• _What is required_
Make an exact copy of all the entries shown below.

Stored records

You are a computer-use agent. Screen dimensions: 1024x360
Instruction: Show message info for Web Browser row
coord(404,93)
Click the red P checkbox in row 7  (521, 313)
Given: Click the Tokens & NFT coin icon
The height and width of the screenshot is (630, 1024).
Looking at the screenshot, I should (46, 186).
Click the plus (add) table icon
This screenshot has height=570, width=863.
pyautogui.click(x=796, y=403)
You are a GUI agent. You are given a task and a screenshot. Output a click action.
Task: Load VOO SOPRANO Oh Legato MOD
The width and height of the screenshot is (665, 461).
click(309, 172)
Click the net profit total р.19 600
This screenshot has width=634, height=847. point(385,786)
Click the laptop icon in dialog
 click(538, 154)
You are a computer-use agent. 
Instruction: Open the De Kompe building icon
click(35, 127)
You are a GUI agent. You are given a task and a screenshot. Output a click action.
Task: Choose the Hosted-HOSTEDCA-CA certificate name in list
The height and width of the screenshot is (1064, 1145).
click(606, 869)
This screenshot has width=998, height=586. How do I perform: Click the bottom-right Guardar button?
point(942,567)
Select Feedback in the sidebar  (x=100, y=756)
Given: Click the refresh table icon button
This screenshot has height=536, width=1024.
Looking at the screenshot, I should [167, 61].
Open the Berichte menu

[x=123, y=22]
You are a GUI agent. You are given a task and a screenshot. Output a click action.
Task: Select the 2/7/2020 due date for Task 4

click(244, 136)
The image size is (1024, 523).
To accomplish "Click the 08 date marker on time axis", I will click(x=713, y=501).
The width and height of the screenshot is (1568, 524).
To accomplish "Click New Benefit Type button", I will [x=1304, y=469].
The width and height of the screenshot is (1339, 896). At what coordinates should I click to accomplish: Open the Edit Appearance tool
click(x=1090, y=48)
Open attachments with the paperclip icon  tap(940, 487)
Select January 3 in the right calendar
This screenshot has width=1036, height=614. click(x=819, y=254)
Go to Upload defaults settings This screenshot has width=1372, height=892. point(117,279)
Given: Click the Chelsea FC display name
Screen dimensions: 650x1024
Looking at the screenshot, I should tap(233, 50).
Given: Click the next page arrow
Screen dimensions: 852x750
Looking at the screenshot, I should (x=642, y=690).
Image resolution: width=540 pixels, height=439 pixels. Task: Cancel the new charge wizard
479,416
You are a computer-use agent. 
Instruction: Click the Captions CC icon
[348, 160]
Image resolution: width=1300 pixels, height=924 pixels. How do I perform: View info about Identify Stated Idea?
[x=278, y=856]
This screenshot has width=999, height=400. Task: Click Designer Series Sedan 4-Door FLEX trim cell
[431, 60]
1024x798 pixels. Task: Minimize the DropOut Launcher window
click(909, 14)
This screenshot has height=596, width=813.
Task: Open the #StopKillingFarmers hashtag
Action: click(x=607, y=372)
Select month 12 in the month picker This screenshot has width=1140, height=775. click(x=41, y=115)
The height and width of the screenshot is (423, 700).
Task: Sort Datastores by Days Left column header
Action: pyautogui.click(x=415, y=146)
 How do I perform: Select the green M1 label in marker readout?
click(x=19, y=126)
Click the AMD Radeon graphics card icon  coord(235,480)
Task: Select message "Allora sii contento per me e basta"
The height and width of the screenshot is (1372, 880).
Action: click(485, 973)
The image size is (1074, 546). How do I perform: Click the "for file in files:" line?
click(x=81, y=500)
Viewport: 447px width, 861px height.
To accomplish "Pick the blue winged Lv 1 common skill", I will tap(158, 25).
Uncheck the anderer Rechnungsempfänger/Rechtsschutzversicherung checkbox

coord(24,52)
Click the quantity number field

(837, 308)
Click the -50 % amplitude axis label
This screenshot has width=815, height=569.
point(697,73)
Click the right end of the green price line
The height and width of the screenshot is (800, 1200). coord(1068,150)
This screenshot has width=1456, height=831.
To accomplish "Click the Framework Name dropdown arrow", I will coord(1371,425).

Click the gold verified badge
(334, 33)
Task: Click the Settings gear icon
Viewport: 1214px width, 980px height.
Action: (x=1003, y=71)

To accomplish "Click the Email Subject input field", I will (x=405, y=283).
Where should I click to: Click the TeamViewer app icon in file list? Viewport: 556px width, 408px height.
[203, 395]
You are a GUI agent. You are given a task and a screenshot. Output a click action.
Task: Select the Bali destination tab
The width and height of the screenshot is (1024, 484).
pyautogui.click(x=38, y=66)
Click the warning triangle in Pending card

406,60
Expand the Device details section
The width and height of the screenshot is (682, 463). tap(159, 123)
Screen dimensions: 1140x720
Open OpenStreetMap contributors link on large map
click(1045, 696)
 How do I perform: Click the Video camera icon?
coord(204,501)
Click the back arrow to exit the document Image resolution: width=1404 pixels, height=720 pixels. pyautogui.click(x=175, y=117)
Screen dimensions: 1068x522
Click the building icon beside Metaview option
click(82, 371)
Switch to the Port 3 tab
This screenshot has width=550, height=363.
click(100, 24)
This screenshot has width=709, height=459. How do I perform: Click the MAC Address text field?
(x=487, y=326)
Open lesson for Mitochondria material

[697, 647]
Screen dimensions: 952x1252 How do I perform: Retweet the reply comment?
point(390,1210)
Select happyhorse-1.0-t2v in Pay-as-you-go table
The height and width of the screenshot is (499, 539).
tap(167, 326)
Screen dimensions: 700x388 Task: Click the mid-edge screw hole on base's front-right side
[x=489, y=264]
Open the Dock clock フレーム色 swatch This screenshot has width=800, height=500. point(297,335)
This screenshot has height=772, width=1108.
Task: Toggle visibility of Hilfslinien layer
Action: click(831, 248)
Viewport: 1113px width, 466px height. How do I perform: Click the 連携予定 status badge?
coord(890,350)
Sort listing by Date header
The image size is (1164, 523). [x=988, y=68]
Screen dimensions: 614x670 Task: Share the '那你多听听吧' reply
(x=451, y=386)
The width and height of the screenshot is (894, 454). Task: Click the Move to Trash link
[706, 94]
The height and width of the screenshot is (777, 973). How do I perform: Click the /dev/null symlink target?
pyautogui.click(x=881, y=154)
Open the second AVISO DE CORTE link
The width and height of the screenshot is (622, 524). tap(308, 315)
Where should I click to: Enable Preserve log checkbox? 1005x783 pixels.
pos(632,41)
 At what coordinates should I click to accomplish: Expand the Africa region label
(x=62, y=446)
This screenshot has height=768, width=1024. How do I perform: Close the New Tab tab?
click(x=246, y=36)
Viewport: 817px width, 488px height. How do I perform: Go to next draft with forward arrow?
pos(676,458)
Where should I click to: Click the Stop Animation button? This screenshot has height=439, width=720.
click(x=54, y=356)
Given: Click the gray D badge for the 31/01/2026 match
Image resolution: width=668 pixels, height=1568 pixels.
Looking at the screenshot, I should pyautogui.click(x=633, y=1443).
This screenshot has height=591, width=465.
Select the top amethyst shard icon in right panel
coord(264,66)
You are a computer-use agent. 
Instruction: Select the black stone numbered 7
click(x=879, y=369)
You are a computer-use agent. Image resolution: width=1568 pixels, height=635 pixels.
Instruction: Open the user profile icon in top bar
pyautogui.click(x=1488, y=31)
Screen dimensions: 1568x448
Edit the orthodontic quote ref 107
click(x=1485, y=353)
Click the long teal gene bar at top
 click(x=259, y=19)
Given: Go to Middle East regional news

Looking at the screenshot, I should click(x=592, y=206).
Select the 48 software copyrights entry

• _Your response_
You are a computer-use agent. Screen dimensions: 1024x360
Instruction: Show message info for Web Browser row
coord(404,93)
Click the red P checkbox in row 7  (521, 313)
Given: Click the Tokens & NFT coin icon
The height and width of the screenshot is (630, 1024).
Looking at the screenshot, I should (46, 186).
Click the plus (add) table icon
This screenshot has height=570, width=863.
pyautogui.click(x=796, y=403)
You are a GUI agent. You are given a task and a screenshot. Output a click action.
Task: Load VOO SOPRANO Oh Legato MOD
The width and height of the screenshot is (665, 461).
click(309, 172)
Click the net profit total р.19 600
This screenshot has width=634, height=847. point(385,786)
Click the laptop icon in dialog
 click(538, 154)
You are a computer-use agent. 
Instruction: Open the De Kompe building icon
click(35, 127)
You are a GUI agent. You are given a task and a screenshot. Output a click action.
Task: Choose the Hosted-HOSTEDCA-CA certificate name in list
The height and width of the screenshot is (1064, 1145).
click(606, 869)
This screenshot has width=998, height=586. How do I perform: Click the bottom-right Guardar button?
point(942,567)
Select Feedback in the sidebar  (x=100, y=756)
Given: Click the refresh table icon button
This screenshot has height=536, width=1024.
Looking at the screenshot, I should [167, 61].
Open the Berichte menu

[x=123, y=22]
You are a GUI agent. You are given a task and a screenshot. Output a click action.
Task: Select the 2/7/2020 due date for Task 4

click(244, 136)
The image size is (1024, 523).
To accomplish "Click the 08 date marker on time axis", I will click(x=713, y=501).
The width and height of the screenshot is (1568, 524).
To accomplish "Click New Benefit Type button", I will [x=1304, y=469].
The width and height of the screenshot is (1339, 896). At what coordinates should I click to accomplish: Open the Edit Appearance tool
click(x=1090, y=48)
Open attachments with the paperclip icon  tap(940, 487)
Select January 3 in the right calendar
This screenshot has width=1036, height=614. click(x=819, y=254)
Go to Upload defaults settings This screenshot has width=1372, height=892. point(117,279)
Given: Click the Chelsea FC display name
Screen dimensions: 650x1024
Looking at the screenshot, I should tap(233, 50).
Given: Click the next page arrow
Screen dimensions: 852x750
Looking at the screenshot, I should (x=642, y=690).
Image resolution: width=540 pixels, height=439 pixels. Task: Cancel the new charge wizard
479,416
You are a computer-use agent. 
Instruction: Click the Captions CC icon
[348, 160]
Image resolution: width=1300 pixels, height=924 pixels. How do I perform: View info about Identify Stated Idea?
[x=278, y=856]
This screenshot has width=999, height=400. Task: Click Designer Series Sedan 4-Door FLEX trim cell
[431, 60]
1024x798 pixels. Task: Minimize the DropOut Launcher window
click(909, 14)
This screenshot has height=596, width=813.
Task: Open the #StopKillingFarmers hashtag
Action: click(x=607, y=372)
Select month 12 in the month picker This screenshot has width=1140, height=775. click(x=41, y=115)
The height and width of the screenshot is (423, 700).
Task: Sort Datastores by Days Left column header
Action: pyautogui.click(x=415, y=146)
 How do I perform: Select the green M1 label in marker readout?
click(x=19, y=126)
Click the AMD Radeon graphics card icon  coord(235,480)
Task: Select message "Allora sii contento per me e basta"
The height and width of the screenshot is (1372, 880).
Action: click(485, 973)
The image size is (1074, 546). How do I perform: Click the "for file in files:" line?
click(x=81, y=500)
Viewport: 447px width, 861px height.
To accomplish "Pick the blue winged Lv 1 common skill", I will tap(158, 25).
Uncheck the anderer Rechnungsempfänger/Rechtsschutzversicherung checkbox

coord(24,52)
Click the quantity number field

(837, 308)
Click the -50 % amplitude axis label
This screenshot has width=815, height=569.
point(697,73)
Click the right end of the green price line
The height and width of the screenshot is (800, 1200). coord(1068,150)
This screenshot has width=1456, height=831.
To accomplish "Click the Framework Name dropdown arrow", I will coord(1371,425).

Click the gold verified badge
(334, 33)
Task: Click the Settings gear icon
Viewport: 1214px width, 980px height.
Action: (x=1003, y=71)

To accomplish "Click the Email Subject input field", I will (x=405, y=283).
Where should I click to: Click the TeamViewer app icon in file list? Viewport: 556px width, 408px height.
[203, 395]
You are a GUI agent. You are given a task and a screenshot. Output a click action.
Task: Select the Bali destination tab
The width and height of the screenshot is (1024, 484).
pyautogui.click(x=38, y=66)
Click the warning triangle in Pending card

406,60
Expand the Device details section
The width and height of the screenshot is (682, 463). tap(159, 123)
Screen dimensions: 1140x720
Open OpenStreetMap contributors link on large map
click(1045, 696)
 How do I perform: Click the Video camera icon?
coord(204,501)
Click the back arrow to exit the document Image resolution: width=1404 pixels, height=720 pixels. pyautogui.click(x=175, y=117)
Screen dimensions: 1068x522
Click the building icon beside Metaview option
click(82, 371)
Switch to the Port 3 tab
This screenshot has width=550, height=363.
click(100, 24)
This screenshot has width=709, height=459. How do I perform: Click the MAC Address text field?
(x=487, y=326)
Open lesson for Mitochondria material

[697, 647]
Screen dimensions: 952x1252 How do I perform: Retweet the reply comment?
point(390,1210)
Select happyhorse-1.0-t2v in Pay-as-you-go table
The height and width of the screenshot is (499, 539).
tap(167, 326)
Screen dimensions: 700x388 Task: Click the mid-edge screw hole on base's front-right side
[x=489, y=264]
Open the Dock clock フレーム色 swatch This screenshot has width=800, height=500. point(297,335)
This screenshot has height=772, width=1108.
Task: Toggle visibility of Hilfslinien layer
Action: click(831, 248)
Viewport: 1113px width, 466px height. How do I perform: Click the 連携予定 status badge?
coord(890,350)
Sort listing by Date header
The image size is (1164, 523). [x=988, y=68]
Screen dimensions: 614x670 Task: Share the '那你多听听吧' reply
(x=451, y=386)
The width and height of the screenshot is (894, 454). Task: Click the Move to Trash link
[706, 94]
The height and width of the screenshot is (777, 973). How do I perform: Click the /dev/null symlink target?
pyautogui.click(x=881, y=154)
Open the second AVISO DE CORTE link
The width and height of the screenshot is (622, 524). tap(308, 315)
Where should I click to: Enable Preserve log checkbox? 1005x783 pixels.
pos(632,41)
 At what coordinates should I click to accomplish: Expand the Africa region label
(x=62, y=446)
This screenshot has height=768, width=1024. How do I perform: Close the New Tab tab?
click(x=246, y=36)
Viewport: 817px width, 488px height. How do I perform: Go to next draft with forward arrow?
pos(676,458)
Where should I click to: Click the Stop Animation button? This screenshot has height=439, width=720.
click(x=54, y=356)
Given: Click the gray D badge for the 31/01/2026 match
Image resolution: width=668 pixels, height=1568 pixels.
Looking at the screenshot, I should pyautogui.click(x=633, y=1443).
This screenshot has height=591, width=465.
Select the top amethyst shard icon in right panel
coord(264,66)
You are a computer-use agent. 
Instruction: Select the black stone numbered 7
click(x=879, y=369)
You are a computer-use agent. Image resolution: width=1568 pixels, height=635 pixels.
Instruction: Open the user profile icon in top bar
pyautogui.click(x=1488, y=31)
Screen dimensions: 1568x448
Edit the orthodontic quote ref 107
click(x=1485, y=353)
Click the long teal gene bar at top
 click(x=259, y=19)
Given: Go to Middle East regional news

Looking at the screenshot, I should click(x=592, y=206).
Select the 48 software copyrights entry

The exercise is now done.